Oh sombre jour ! Oh triste fantôme d’un génie qui se meurt ! Oh drame terrible de disparitions vidant une époque inféconde de ses derniers génies ! Je tiens pour peigne cul, Jean Foutre et cœur sec tous ceux qui ne ressentent rien à l’écoute d’un jazz tel que celui d’Ahmad Jamal. Cette musique a déjà subi assez d’outrages critiques pour que des ignorants se retiennent de vomir leur mépris sur son swing doré. La musique de Jamal relançait un débat vieux comme la critique musicale : L’artiste doit il se mettre au niveau du public ou le contraire ?
A cette question, le bop répondit en proclamant le culte sacré de la virtuosité ambitieuse, la suprématie des progressions alambiquées et des accords biscornus. Tous influencés par les grands compositeurs européens, les géants du bop firent du jazz un grand récital improvisé. La critique, toujours friande de mélodies alambiquées flattant sa fierté snob, embrassa le mouvement avec la fougue de l’amoureux transi. Il faut toujours se méfier de ces plumitifs qui, voyant l’art comme une splendeur réservée à une élite, cherchent toujours les œuvres les plus austères pour dégouter le néophyte. Il est vrai que dans l’art tout est hiérarchie, Mozart vaudra toujours plus que Miles Davis, dont l’œuvre est beaucoup plus riche que celle des Beatles, qui vaut elle-même plus que toutes les gesticulations pathétiques des guignols de la K pop.

Travail à faire:
1. Répondez aux questions suivantes sur l'extrait consacré à Ahmad Jamal.
(a) Quel débat la musique de Jamal relançait-elle ?
(b) Par qui les géants du bop étaient-ils tous influencés ?
(c) Avec quelle attitude la critique embrassa-t-elle le mouvement bop ?
2. Relevez tous les musiciens et groupes désignés par leur nom dans l'extrait consacré à Ahmad Jamal.
3. Poursuivez l'extrait consacré à Ahmad Jamal à partir de sa dernière phrase.
Le listing qui suit provient d'une source différente.

Extrait de données:

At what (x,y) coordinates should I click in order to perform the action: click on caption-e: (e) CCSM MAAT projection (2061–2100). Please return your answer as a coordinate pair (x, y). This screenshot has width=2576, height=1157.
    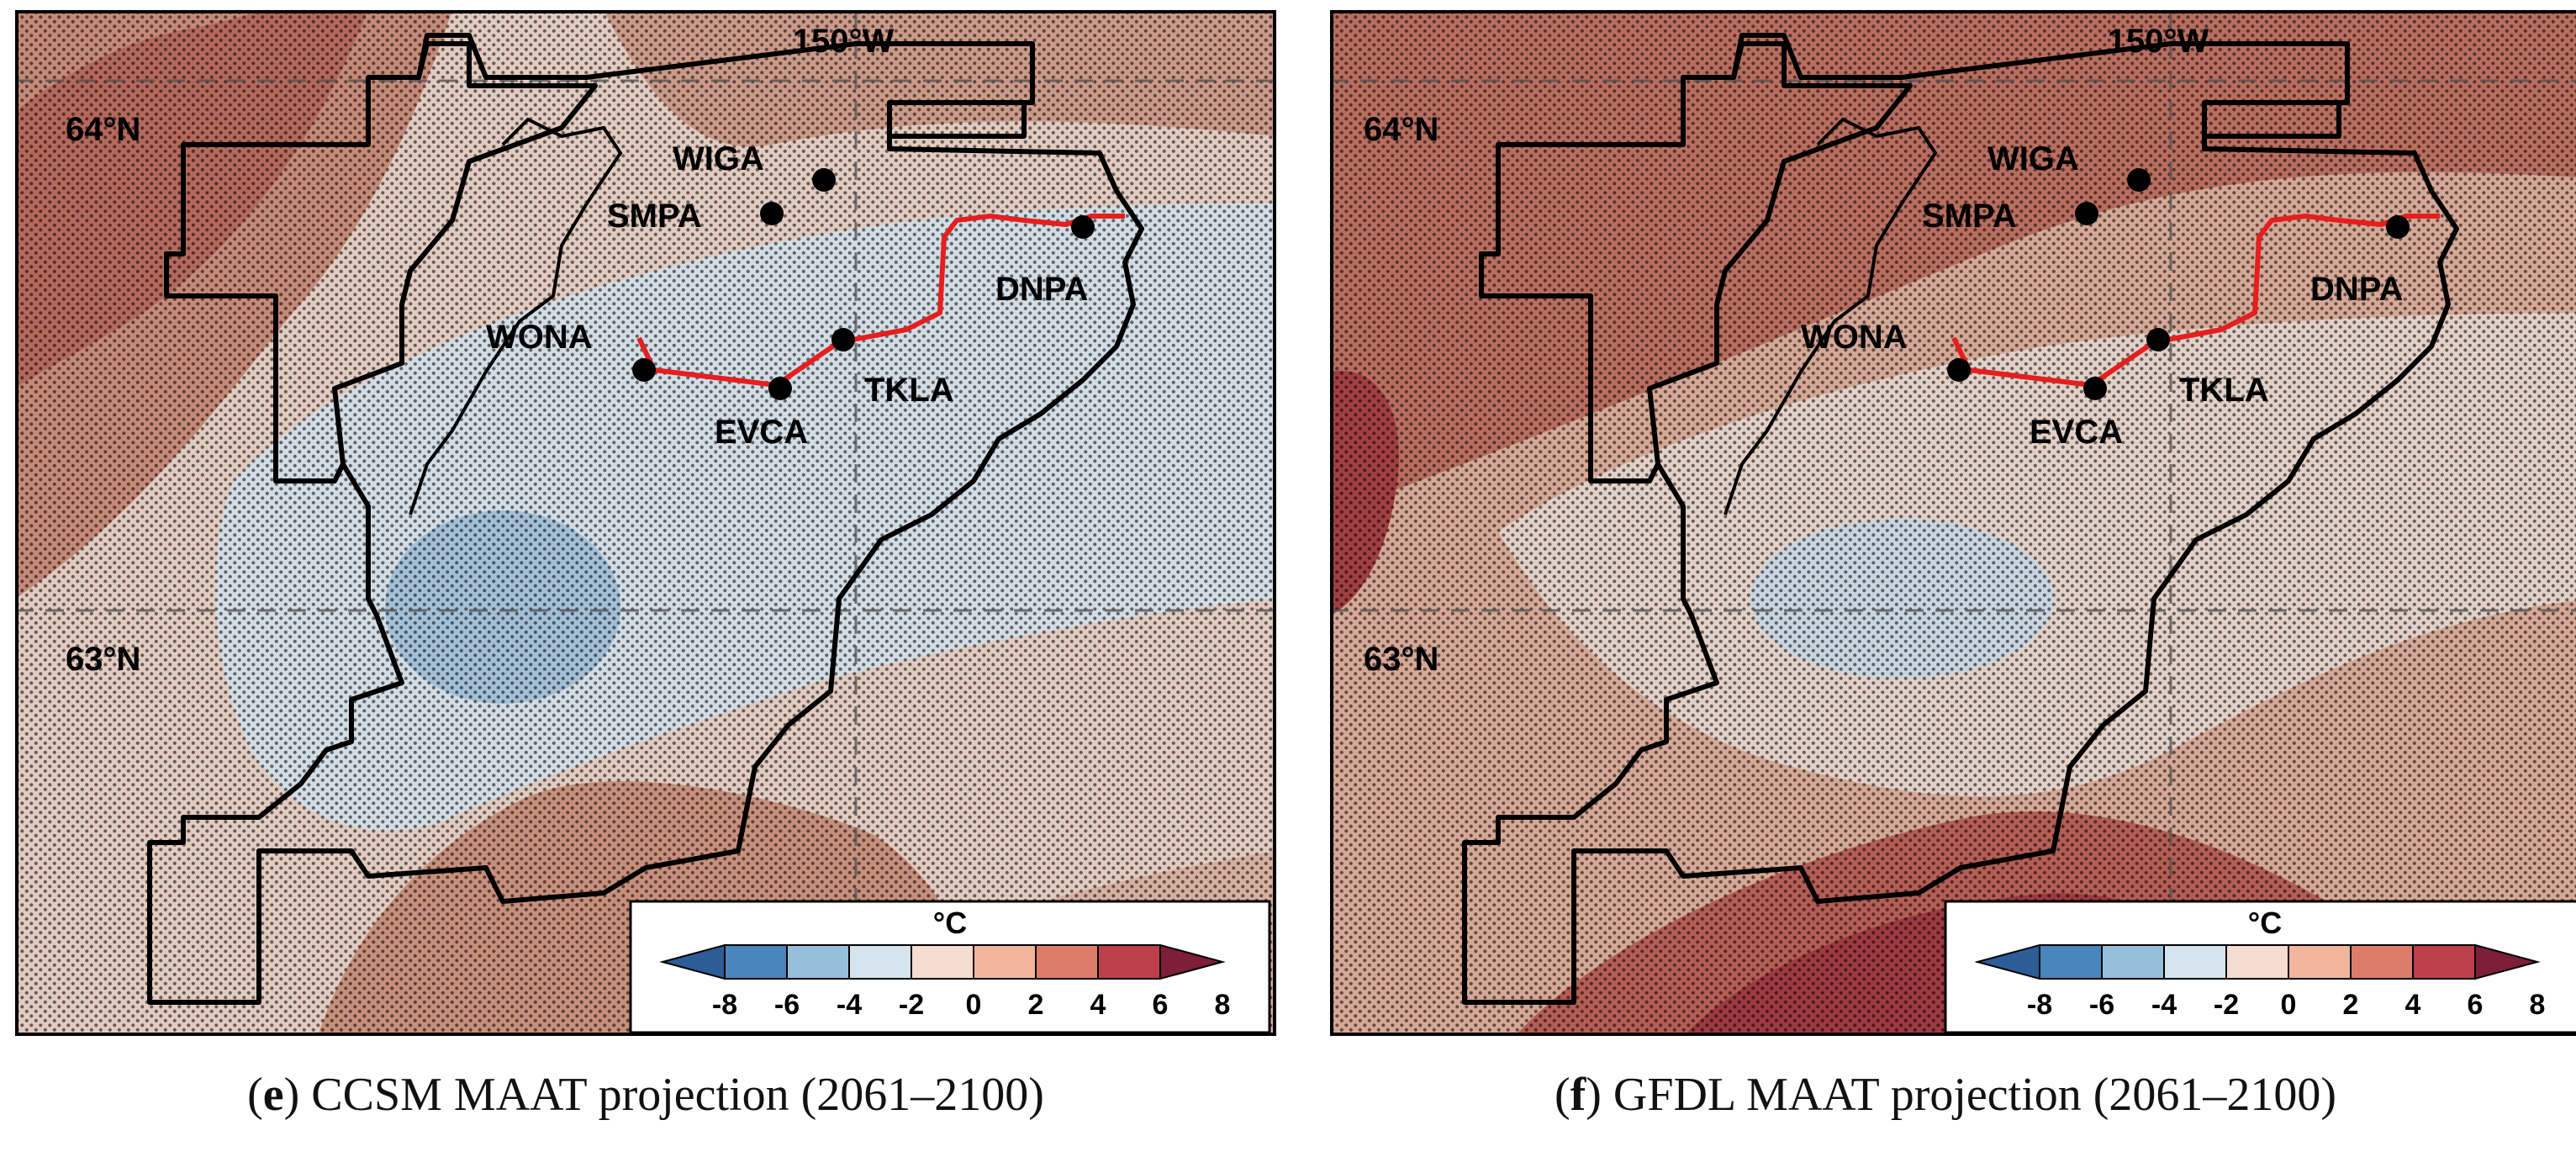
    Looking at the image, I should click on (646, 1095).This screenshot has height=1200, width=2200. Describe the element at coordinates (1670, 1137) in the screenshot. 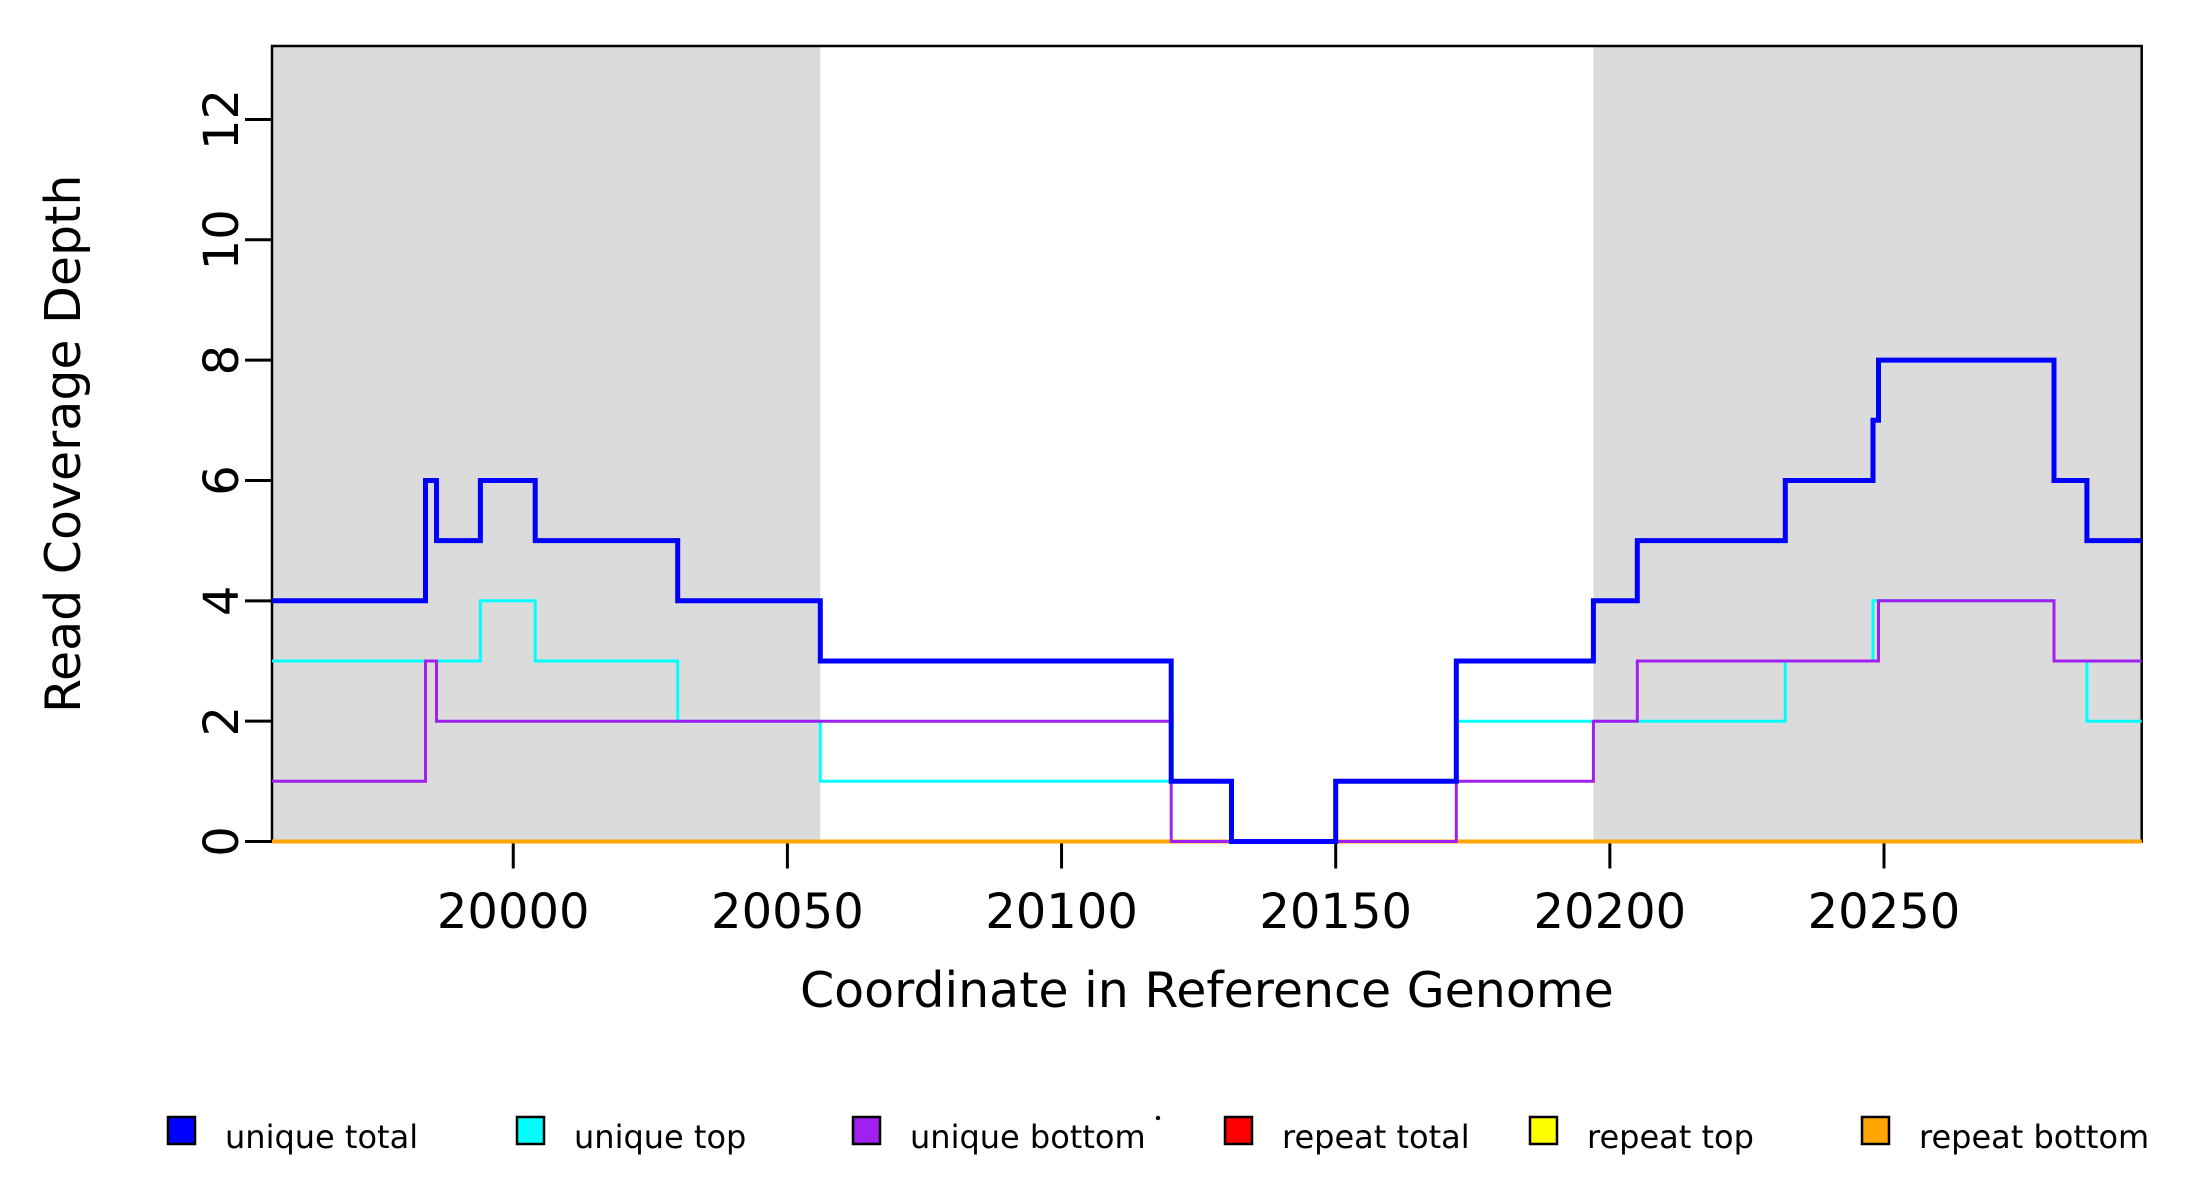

Corrigé:
1.
(a) Un débat vieux comme la critique musicale : l'artiste doit-il se mettre au niveau du public, ou le contraire ?
(b) Par les grands compositeurs européens.
(c) Avec la fougue de l'amoureux transi.

2. Ahmad Jamal, Mozart, Miles Davis, les Beatles.

3.
Depuis la révolution bop, la musique semble sans cesse s’appauvrir, elle se dépouille de son vocabulaire comme le misérable de ses meubles. Certains vous diront que c’est justement parce que la musique suit désormais le manque de goût des masses qu’elle s’abêtit, c’est vite oublier qu’il a toujours existé une masse créatrice. Pour un Miles Davis, il exista des dizaines de chanteurs de variété gluante. Les avant-gardistes les plus butés furent aussi les artistes les moins populaires, tant il est vrai que l’homme est autant attiré par la simplicité que la mouche par les excréments. Il faut donc distinguer le vulgarisateur du grossier imbécile, savoir différencier celui qui rend son savoir attrayant de celui qui fait commerce de sa féconde bêtise.
Dans ce cadre, ceux qui taxèrent la musique d’Ahmad Jamal de simpliste se rendirent coupables d’une terrible erreur de jugement. Voir cet homme reprendre le « Valentina » de Maurice Chevalier était pour eux un outrage impardonnable. En parlant de la musique comme d’un temple sacré, certains critiques en faisaient une messe soporifique. Ils en oublièrent que le grand Art Tatum fut subjugué par la virtuosité de ce génie populaire. L’histoire est pour certains journalistes une armurerie, les faits des batailles à célébrer où à rejouer. Ils furent nombreux à souligner que, lors de ses débuts, le pianiste ne parvint jamais à se plier à l’exercice exigeant du big band.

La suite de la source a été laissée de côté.